→ **Excerpt to read**
***

Believe women. It seems like such a simple phrase, but to so many people resist the notion, muttering darkly about due process and suspending belief until all allegations can be proven beyond a reasonable doubt. But belief doesn’t require absolute proof. If it did, could anyone believe in God? No. They could not.
Written by guest blogger Perditax
What belief requires in this context is that the listener take a woman’s statements seriously. That’s all. No more. No less. Here’s an example of that sort of belief:
Think of a small child, about 4 years old. This child tells you with absolute certainty that there’s a monster in her closet. You have two choices. The first option is that you can believe her. You can believe that she believes in the monster. You don’t have to believe in the monster yourself; you just need to believe that this monster is a problem the child is having that needs to be addressed. So you investigate. You stay up with her one night and listen for the monster.

***

→ **Data lines**
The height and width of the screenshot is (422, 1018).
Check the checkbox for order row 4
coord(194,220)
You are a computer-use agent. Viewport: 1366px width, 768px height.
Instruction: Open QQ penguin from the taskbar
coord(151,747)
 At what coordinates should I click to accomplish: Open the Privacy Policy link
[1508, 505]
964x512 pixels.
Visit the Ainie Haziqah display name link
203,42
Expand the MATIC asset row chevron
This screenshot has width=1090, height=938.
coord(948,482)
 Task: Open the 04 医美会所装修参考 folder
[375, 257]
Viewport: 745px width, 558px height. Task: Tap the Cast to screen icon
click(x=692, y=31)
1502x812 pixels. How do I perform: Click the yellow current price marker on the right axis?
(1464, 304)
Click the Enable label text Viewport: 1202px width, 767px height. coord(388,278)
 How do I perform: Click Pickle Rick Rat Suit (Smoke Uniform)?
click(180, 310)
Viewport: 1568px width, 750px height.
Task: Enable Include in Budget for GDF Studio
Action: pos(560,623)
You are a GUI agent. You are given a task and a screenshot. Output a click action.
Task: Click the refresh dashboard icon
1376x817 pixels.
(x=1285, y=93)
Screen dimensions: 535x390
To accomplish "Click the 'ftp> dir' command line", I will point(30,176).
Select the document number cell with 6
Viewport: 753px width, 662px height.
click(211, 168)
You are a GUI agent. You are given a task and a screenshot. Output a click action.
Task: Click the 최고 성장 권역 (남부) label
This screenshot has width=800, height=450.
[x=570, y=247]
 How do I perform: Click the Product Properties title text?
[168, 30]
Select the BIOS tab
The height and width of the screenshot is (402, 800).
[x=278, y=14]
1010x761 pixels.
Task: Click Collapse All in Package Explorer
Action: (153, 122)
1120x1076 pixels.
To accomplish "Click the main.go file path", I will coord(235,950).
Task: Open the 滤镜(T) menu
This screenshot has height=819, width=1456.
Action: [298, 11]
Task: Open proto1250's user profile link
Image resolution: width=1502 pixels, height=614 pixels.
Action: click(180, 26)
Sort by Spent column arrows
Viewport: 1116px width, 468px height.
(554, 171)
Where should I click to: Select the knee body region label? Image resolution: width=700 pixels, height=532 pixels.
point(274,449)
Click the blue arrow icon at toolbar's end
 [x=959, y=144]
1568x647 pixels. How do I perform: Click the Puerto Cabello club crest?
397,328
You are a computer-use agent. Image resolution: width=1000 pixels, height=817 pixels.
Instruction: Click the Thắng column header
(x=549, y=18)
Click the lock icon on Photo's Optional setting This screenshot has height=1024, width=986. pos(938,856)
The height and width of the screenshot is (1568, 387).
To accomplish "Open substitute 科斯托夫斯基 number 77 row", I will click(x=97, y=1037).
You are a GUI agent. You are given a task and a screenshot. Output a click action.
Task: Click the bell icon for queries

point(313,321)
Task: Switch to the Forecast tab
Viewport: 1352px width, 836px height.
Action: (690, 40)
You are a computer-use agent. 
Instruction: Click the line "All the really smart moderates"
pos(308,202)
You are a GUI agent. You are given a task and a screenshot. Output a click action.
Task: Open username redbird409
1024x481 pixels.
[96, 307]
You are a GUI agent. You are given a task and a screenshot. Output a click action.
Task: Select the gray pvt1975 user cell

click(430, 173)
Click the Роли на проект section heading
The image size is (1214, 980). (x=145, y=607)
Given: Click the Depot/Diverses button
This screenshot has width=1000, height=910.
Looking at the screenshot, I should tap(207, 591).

***

→ **Tasks and exercises**
**1.** Rewrite the paragraph of the blog post on believing women that begins "Think of a small child" as a short list that keeps its main facts.
**2.** Answer these questions from the blog post on believing women:
(a) What does the post say belief does not require?
(b) Who is named as the writer?
(c) How old is the child in the example?
**3.** Carry on the blog post on believing women from where it stops.

→ **Responses by task**
**1.**
- A child of about 4 insists there is a monster in her closet.
- You have two choices; the first is to believe her.
- Believing her means believing that she believes in the monster, not believing in it yourself.
- You treat the monster as a problem the child has that needs to be addressed.
- So you investigate by staying up with her one night and listening for the monster.

**2.**
(a) Absolute proof.
(b) Guest blogger Perditax.
(c) About 4 years old.

**3.**
Are there any mysterious noises in the closet that sound monster-like? Is there a mouse in the walls making scary scratching sounds? Do you need to have a talk with the cat? Are there any shadows that look particularly scary when the lights are out? Or is there no “proof” of a monster at all? If there’s no proof of a monster, then the child is still definitely afraid of something, and this fear is expressing itself as fear of monsters. So, you talk with the child, ask what she’s afraid of other than the monster. Try to figure out how to soothe her fears. Try to figure out what the monster really is. Fear of a new school? Fear of the new baby brother or sister that’s on the way taking her place or taking her mom away from her? You find out what this monster is. Together, you and the child find this monster, real or imaginary, and deal with it.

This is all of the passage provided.